Novatore collaborated in the individualist anarchist journal Iconoclasta! alongside the young Stirnerist illegalist Bruno Filippi

Also a poet, Novatore belonged to the leftist section of the avant-garde movement of futurism, alongside others individualist anarchists such as Dante Carnesecchi, Leda Rafanelli, Auro d'Arcola, and Giovanni Governato.

Post-war and contemporary times 
In Italy, individualists anarchists during the Founding Congress of the Italian Anarchist Federation in 1945 were led by Cesare Zaccaria. During the 1965 IX Congress of the Italian Anarchist Federation in Carrara, a splinter group created the Gruppi di Iniziativa Anarchica. In the 1970s, it was mostly composed of "veteran individualist anarchists with an orientation of pacifism, naturism, etc,...".

Egoism had a strong influence on insurrectionary anarchism, as can be seen in the work of Alfredo Bonanno and Michele Fabiani. Bonanno has written on Stirner in works such as Max Stirner and "Max Stirner und der Anarchismus".

In the famous Italian insurrectionary anarchist anonymous essay, "At Daggers Drawn with the Existent, its Defenders and its False Critics" is "The workers who, during a wildcat strike, carried a banner saying, 'We are not asking for anything' understood that the defeat is in the claim itself ('the claim against the enemy is eternal'). There is no alternative but to take everything. As Stirner said: 'No matter how much you give them, they will always ask for more, because what they want is no less than the end of every concession'." Horst Fantazzini (March 4, 1939 Altenkessel, Saarland, West Germany–December 24, 2001, Bologna, Italy), was an Italian-German individualist anarchist who pursued an illegalist lifestyle and practice until his death in 2001. He gained media notoriety mainly due to his many bank robberies through Italy and other countries. In 1999 the film Ormai è fatta! appeared based on his life.

Spain 
Spanish individualist anarchists was influenced by American individualist anarchism but mainly it was connected to the French currents. At the turn of the 20th century people such as Dorado Montero, Ricardo Mella, Federico Urales, Mariano Gallardo and J. Elizalde translated French and American individualists. Important in this respect were also magazines such as La Idea Libre, La Revista Blanca, Etica, Iniciales, Al margen, Estudios and Nosotros. The most influential thinkers there were Stirner, Émile Armand and Han Ryner. Just as in France, Esperanto, anationalism, anarcho-naturism and free love were present. Later Armand and Ryner started publishing in the Spanish individualist press. Armand's concept of amorous camaraderie had an important role in motivating polyamory as realization of the individual.

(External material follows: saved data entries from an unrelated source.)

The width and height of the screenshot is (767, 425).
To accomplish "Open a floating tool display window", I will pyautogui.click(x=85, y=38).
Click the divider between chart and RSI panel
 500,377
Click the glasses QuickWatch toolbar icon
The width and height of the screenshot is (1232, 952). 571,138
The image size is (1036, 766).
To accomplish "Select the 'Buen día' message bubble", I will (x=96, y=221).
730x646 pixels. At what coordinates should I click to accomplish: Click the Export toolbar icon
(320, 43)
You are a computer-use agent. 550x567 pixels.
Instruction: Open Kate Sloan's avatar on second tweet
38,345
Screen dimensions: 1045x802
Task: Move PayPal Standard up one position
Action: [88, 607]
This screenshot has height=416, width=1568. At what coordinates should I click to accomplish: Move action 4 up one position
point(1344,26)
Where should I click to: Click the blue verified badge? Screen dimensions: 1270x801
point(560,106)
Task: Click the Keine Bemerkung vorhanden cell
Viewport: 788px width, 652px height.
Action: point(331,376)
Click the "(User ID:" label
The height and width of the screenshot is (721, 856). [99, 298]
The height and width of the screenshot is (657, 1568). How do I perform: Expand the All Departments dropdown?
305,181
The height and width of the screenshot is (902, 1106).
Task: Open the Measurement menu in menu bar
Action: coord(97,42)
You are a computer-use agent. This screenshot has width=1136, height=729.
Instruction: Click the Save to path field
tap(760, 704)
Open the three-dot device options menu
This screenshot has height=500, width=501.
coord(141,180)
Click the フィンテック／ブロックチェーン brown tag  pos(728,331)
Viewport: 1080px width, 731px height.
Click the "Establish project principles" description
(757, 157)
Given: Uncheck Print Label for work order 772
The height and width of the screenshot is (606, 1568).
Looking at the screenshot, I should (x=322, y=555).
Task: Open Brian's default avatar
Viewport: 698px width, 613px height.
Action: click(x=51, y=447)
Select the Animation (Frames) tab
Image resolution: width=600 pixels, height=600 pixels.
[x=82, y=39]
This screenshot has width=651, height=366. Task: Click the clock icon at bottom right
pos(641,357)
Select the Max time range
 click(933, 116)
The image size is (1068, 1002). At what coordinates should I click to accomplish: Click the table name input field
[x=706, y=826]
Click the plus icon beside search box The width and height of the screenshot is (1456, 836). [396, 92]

Recently historian Xavier Diez wrote on the subject in El anarquismo individualista en España: 1923–1938 y Utopia sexual a la premsa anarquista de Catalunya. La revista Ética-Iniciales(1927–1937) deals with free love thought in Iniciales. Diez reports that the Spanish individualist anarchist press was widely read by members of anarcho-communist groups and by members of the anarcho-syndicalist trade union CNT. There were also the cases of prominent individualist anarchists such as Federico Urales and Miguel Giménez Igualada who were members of the CNT and J. Elizalde who was a founding member and first secretary of the Iberian Anarchist Federation.

Federico Urales was an important Catalan individualist anarchist who edited La Revista Blanca. The individualist anarchism of Urales was influenced by Auguste Comte and Charles Darwin. He saw science and reason as a defense against blind servitude to authority. He was critical of influential individualist thinkers such as Nietzsche and Stirner for promoting an asocial egoist individualism and instead promoted an individualism with solidarity as a way to guarantee social equality and harmony. In the subject of organization, he was highly critical of anarcho-syndicalism as he saw it plagued by too much bureaucracy and thought that it tended towards reformism. He favored small groups based on ideological alignment. He supported the establishment of the Iberian Anarchist Federation in 1927 and participated in it.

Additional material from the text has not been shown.